App-REPL v0.012
0. The install worked, but 'iperl' is complaining that it can't find App::REPL !
Why do you hate me?
Try again -- it'll work this time. Sorry, I've no idea why this happens.
I can't reproduce it after it happens the once.
1. What does the name mean?
Read-Eval-Print-Loop. App-REPL offers an application that reads
Perl, evaluates it, and tries to print a result.
2. Tries to?
It doesn't bother with 'CODE' refs, for instance.
3. How does it do that at all? Can it only handle simple expressions?
It uses PPI to find a good place within the given Perl to insert an
assignment. It isn't perfect, and probably you can find places
where it doesn't print anything useful.
You can type arbitrarily complex Perl, though -- with 'package'
statements, subroutine definitions, &c.
4. ... all on a single line? :-/
No. Again, it uses PPI to try and determine if your Perl is
complete, and if not it will continue to prompt you for the
rest.
5. Tries to?
Well, Perl isn't Python :-) Without imposing annoying restrictions,
App-REPL can't know that you meant for the second line to continue
on from the first, in:
print $a, $b,
$c, $d;
One error in the current version is that App-Perl doesn't notice
that this is incomplete:
print qw(a b
It -can- notice, but PPI currently handles quote-like operators
strangely, treating qw## and qw() in oddly different ways, and I
want to either resolve that or resolve my thinking about that
before I add further magic to App-REPL
6. You say 'magic', but I hear 'fragile evil'. What does App-REPL do
that's fragile and evil?
Well, several things.
1. The current version monkey-patches a bug out of PPI, so that
I don't have to wait for the next PPI to be released before
I can get comments on this (alpha, anyway) version of App-REPL.

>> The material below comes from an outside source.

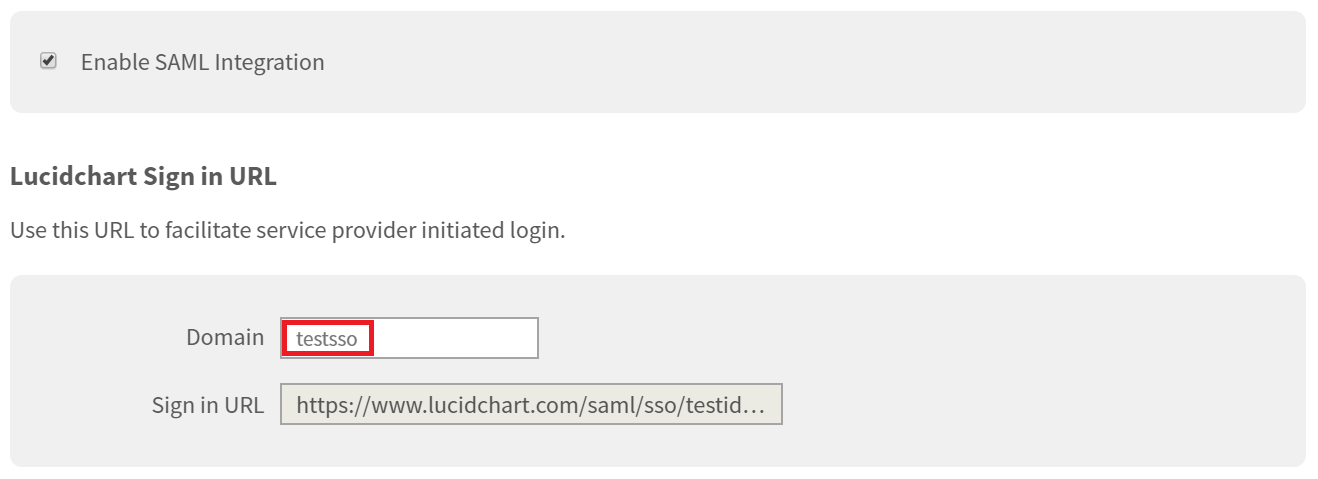Screen dimensions: 1318x479
Task: Click the service provider login description text
Action: click(287, 230)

2. It relies on the way PPI structures things, and -modifies-
that structure without PPI's knowledge, in ways that I figured
out through trial and Data::Dumper
3. It uses PadWalker
7. Yow. Anything else I should worry about?
Everything you enter will be eval'd with lengthy prologue and
epilogue code, first to set up the environment and finally to
remember what you did to the environment. Although this system
-does- try to handle packages well, it currently only recognizes
the final package of your eval. So, if you do:
package A; my $b = 1; package B;
'$b' will not be available for your next eval.
8. You know, your colors are very annoying. Can I turn them off?
Sure, just set the ANSI_COLORS_DISABLED environment variable
that Term::ANSIColor checks.
INSTALLATION
To install this module, run the following commands:
perl Makefile.PL
make
make test
make install
COPYRIGHT AND LICENCE
Copyright (C) 2007 Julian Fondren
This program is free software; you can redistribute it and/or modify it
under the same terms as Perl itself.